• _YOUR INSTRUCTIONS_
In the listing below, tally the lines that hold "screenshot" and report that number by itself.
- Opening Delimiter -
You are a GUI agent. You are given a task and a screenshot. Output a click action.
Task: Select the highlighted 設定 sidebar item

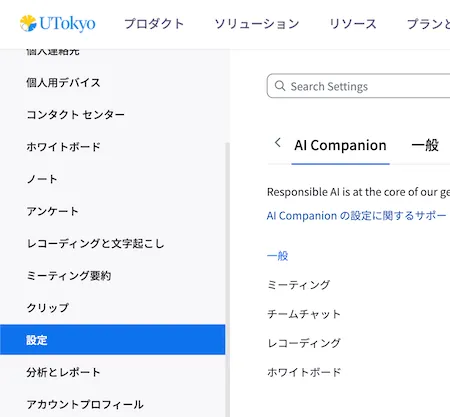tap(113, 340)
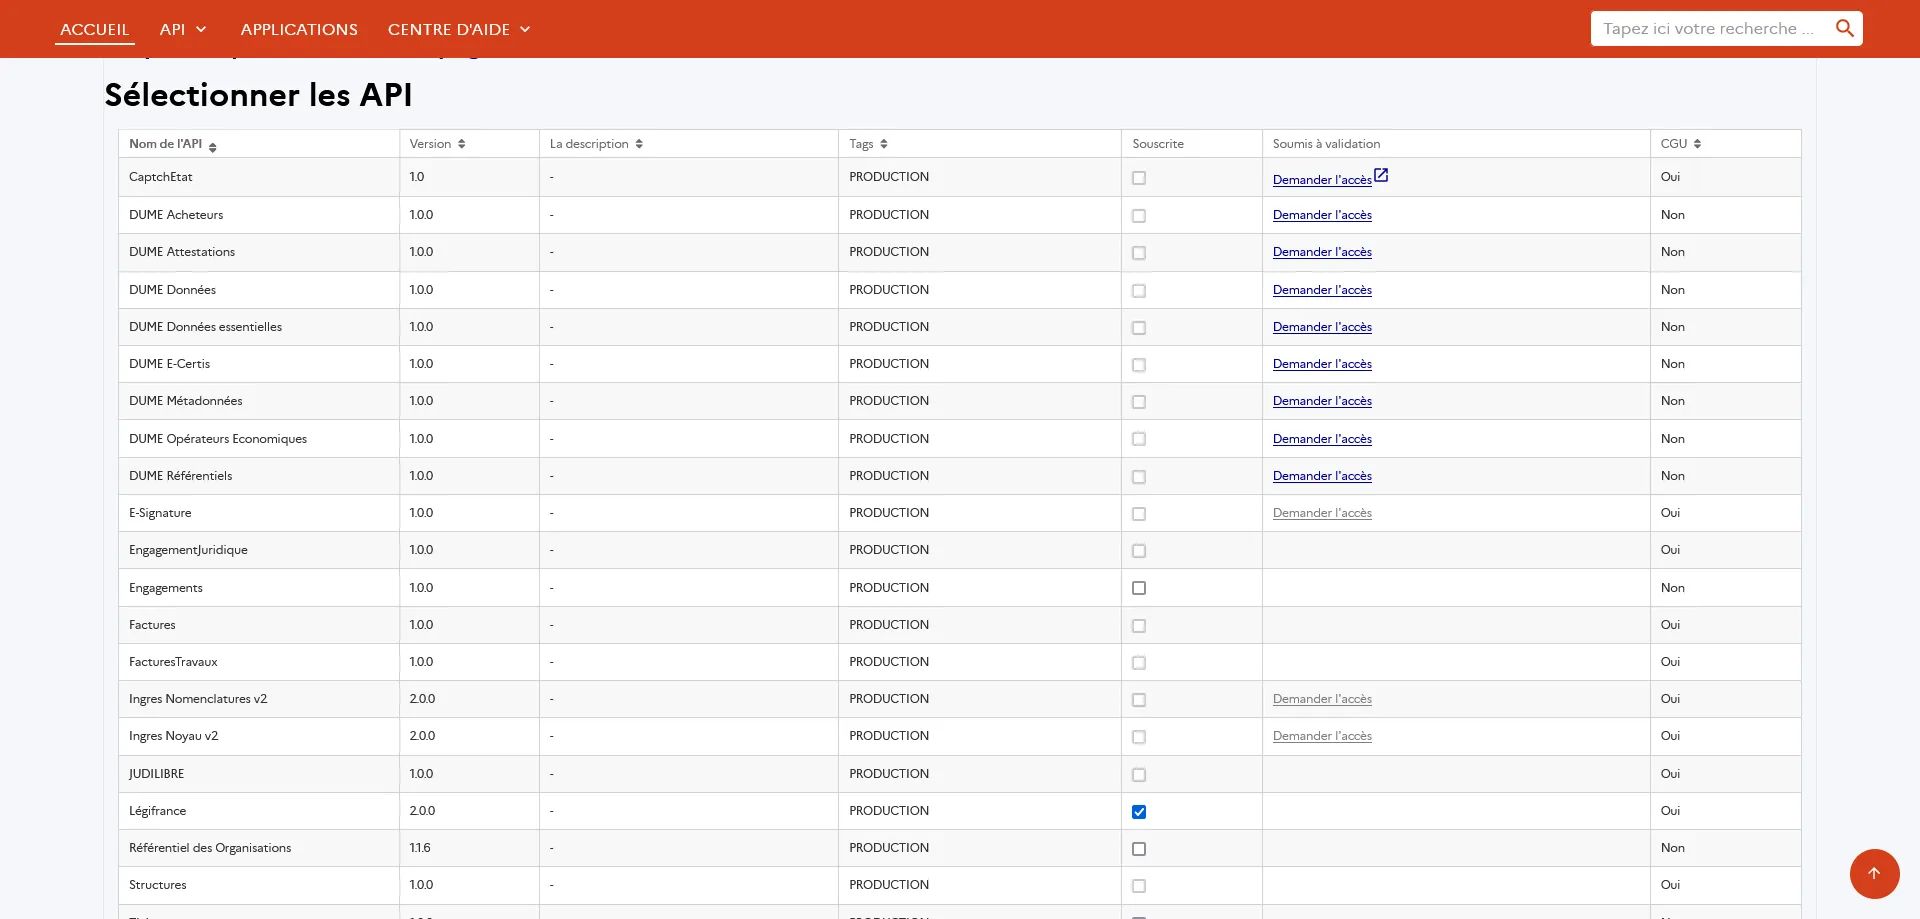Go to the Applications menu item
The image size is (1920, 919).
(x=299, y=30)
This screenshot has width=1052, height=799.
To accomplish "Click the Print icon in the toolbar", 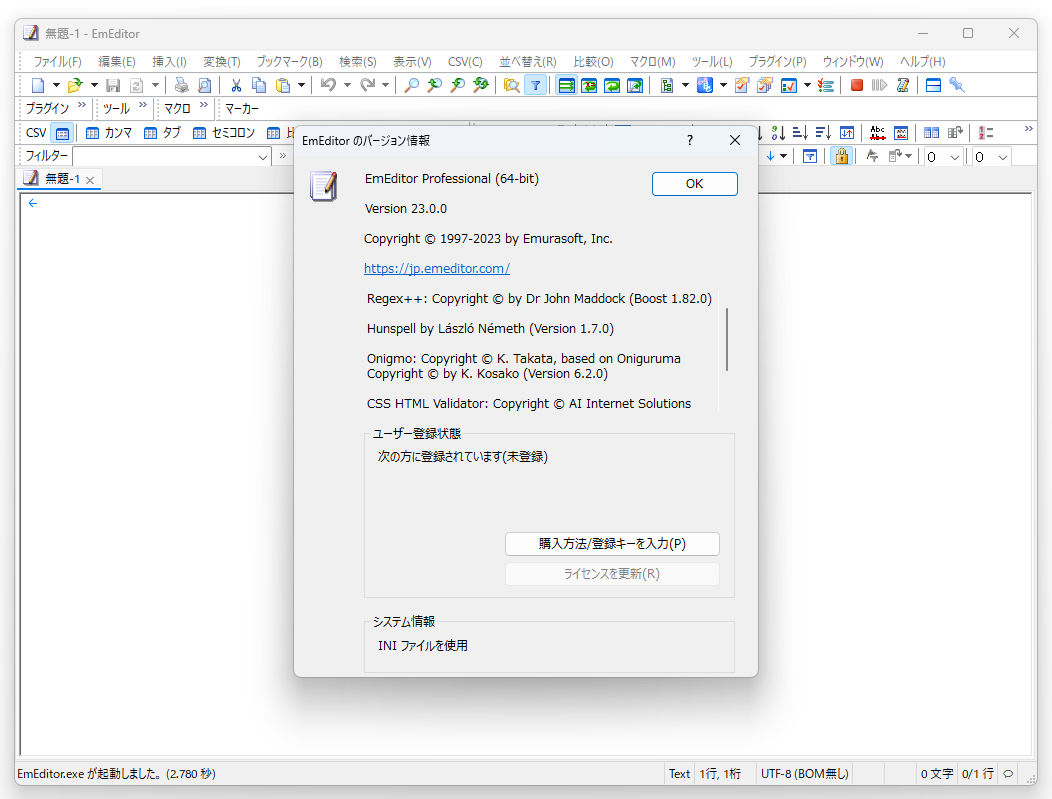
- Closing Delimiter -
• _WRITTEN ANSWER_
2